Zepeda, who first began to learn watchmaking and jewelry manufacture at seven years old in Guatemala, has stayed at Bubar’s for 25 years because “it’s a wonderful family,” Zepeda, 55, said. “I find the best boss in my life . . . I’ve worked in other stores, but it’s not like Bubar’s.”
On a recent Tuesday, longtime customer Chirelle Looney happened by for advice on some of her jewelry needs. Looney and her mother, Catherine Hutchins, first began visiting the store in the 1960s after it had moved to 1327 Third St. between Santa Monica Boulevard and Arizona.
At the time, the street was nothing like today’s Third Street Promenade. People could drive down Third and park in front of the store. Woolworth’s was across the street, and Looney and her mother would visit Bubar’s from time to time, purchasing rings, necklaces, earrings and other items over the years.

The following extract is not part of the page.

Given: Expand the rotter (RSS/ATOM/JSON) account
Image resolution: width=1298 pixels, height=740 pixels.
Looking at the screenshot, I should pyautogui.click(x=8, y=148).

We kept coming back “because they were so nice,” Looney said. “His dad was so sweet. They seemed to bend over backwards to help you and make you feel welcome.”
Bubar, a 1966 PaliHi graduate, remembers Third Street’s 1965 transition to the pedestrian Third Street Mall (since redesigned and renamed Third Street Promenade). At the time, the change could have meant the end of Bubar’s.

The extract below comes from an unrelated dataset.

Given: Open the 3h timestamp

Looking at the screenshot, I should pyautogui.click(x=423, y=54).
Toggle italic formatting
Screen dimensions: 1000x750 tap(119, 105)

The planners wanted shoppers to be able to access Third Street not just via cross streets like Arizona but also at the mid-points of each block, right where Bubar’s was located. They considered demolishing the 3,000-sq.-ft. store, but instead were convinced to allow creation of a back entry so shoppers could use the store itself as a throughway.
“My father invested a huge amount of money,” Bubar said. “He created a beautiful, really phenomenal store” and in the process received an award for store beautification from the Santa Monica Chamber of Commerce.
However, by the late 1970s, the pedestrian mall was not attracting the customers needed to continue the store’s success, so in 1980, Bubar’s moved to the Frank Gehry-designed Santa Monica Place mall for 22 years. At the time, Bill Bubar had stepped away from the family business to work for 12 years in education at Overland Elementary, Laurel Elementary and Arlington Heights Elementary. But in 1985, he returned to the family business, and since the 1990s, when his parents and sister, Moreen Stein, a 1963 PaliHi graduate, passed away, he has owned and operated the store.
“We’re pretty much the same store we were from the beginning,” said Bubar, who noted that he remains close to his sister’s husband, Ira, and son, Todd, a 1993 PaliHi graduate.
Continuing their legacy by helping people select, maintain and create fine jewelry has been a joy for Bubar.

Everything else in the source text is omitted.